** Exercise goal **
Exactly as written, copy the lines of the data below from the first through the one containing "Terms of Service (301, 1268)".

------ Provided data

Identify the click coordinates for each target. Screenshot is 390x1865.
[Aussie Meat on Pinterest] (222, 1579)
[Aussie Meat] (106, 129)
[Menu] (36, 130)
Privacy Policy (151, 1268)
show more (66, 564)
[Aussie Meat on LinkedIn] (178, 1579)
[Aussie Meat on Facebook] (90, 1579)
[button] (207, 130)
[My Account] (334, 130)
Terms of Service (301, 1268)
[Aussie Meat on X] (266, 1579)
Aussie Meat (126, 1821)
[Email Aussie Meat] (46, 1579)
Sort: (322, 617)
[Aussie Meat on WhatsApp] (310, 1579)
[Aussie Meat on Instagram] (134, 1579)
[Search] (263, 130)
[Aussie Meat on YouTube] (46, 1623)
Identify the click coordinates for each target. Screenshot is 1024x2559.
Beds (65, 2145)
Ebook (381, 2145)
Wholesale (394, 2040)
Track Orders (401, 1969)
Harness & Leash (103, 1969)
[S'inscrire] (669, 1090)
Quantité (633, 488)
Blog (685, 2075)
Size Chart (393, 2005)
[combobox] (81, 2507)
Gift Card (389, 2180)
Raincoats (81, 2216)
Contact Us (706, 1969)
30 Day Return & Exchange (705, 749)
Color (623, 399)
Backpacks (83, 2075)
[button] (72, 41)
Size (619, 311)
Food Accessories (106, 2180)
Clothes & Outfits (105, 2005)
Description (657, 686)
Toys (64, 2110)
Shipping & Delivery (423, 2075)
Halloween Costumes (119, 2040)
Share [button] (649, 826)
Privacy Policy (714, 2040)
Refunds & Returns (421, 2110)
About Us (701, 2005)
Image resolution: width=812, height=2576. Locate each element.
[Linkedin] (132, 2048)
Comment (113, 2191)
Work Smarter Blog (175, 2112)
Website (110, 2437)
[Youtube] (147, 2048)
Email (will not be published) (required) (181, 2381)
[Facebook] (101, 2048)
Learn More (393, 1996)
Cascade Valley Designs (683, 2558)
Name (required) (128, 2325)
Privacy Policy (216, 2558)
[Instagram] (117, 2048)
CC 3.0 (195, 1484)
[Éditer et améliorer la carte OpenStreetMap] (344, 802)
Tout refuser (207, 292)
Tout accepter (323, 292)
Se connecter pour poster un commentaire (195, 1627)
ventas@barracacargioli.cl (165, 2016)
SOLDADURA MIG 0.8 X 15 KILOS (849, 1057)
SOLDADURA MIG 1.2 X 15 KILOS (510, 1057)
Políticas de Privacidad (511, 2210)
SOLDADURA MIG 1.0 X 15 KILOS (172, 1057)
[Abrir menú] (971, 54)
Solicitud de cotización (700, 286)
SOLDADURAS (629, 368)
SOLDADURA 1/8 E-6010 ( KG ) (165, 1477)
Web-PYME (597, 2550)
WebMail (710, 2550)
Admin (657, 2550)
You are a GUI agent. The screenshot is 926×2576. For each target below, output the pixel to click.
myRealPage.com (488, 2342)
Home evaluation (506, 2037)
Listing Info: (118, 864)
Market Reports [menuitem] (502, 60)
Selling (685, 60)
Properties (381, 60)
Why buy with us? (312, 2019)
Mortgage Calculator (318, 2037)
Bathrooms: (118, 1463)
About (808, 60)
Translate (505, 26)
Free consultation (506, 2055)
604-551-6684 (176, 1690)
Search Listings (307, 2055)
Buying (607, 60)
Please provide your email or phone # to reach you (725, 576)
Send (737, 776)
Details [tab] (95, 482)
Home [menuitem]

------------

** Answer to this exercise **
Identify the click coordinates for each target. Screenshot is 390x1865.
[Aussie Meat on Pinterest] (222, 1579)
[Aussie Meat] (106, 129)
[Menu] (36, 130)
Privacy Policy (151, 1268)
show more (66, 564)
[Aussie Meat on LinkedIn] (178, 1579)
[Aussie Meat on Facebook] (90, 1579)
[button] (207, 130)
[My Account] (334, 130)
Terms of Service (301, 1268)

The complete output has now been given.